> _Work item_
Your answer must consist of the lines running from the one that holds "Click the clock icon beside post time" to the end of the data, copied exactly.

> _Provided records_
#####

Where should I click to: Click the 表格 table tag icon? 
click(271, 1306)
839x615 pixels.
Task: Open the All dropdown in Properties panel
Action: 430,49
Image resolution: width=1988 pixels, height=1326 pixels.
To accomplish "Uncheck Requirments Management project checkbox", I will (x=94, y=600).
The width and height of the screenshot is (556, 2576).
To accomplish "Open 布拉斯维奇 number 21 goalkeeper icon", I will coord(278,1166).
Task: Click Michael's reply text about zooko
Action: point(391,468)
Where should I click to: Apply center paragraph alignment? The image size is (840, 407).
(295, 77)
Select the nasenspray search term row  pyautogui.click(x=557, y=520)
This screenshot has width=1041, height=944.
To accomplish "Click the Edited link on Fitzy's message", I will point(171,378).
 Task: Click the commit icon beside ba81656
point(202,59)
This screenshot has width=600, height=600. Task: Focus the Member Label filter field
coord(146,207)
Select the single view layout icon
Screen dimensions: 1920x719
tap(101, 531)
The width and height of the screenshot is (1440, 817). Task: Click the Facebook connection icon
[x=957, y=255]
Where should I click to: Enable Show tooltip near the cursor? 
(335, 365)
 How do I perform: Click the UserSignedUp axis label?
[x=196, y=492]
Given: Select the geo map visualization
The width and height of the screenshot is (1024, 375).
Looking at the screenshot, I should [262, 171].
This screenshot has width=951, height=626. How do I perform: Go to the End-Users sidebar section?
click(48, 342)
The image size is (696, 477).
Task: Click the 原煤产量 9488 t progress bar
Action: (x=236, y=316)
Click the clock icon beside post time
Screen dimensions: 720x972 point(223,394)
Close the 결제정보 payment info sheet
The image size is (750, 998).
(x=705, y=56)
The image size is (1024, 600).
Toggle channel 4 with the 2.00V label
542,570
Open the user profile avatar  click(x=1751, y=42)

#####

> _Written answer_
Click the clock icon beside post time
Screen dimensions: 720x972 point(223,394)
Close the 결제정보 payment info sheet
The image size is (750, 998).
(x=705, y=56)
The image size is (1024, 600).
Toggle channel 4 with the 2.00V label
542,570
Open the user profile avatar  click(x=1751, y=42)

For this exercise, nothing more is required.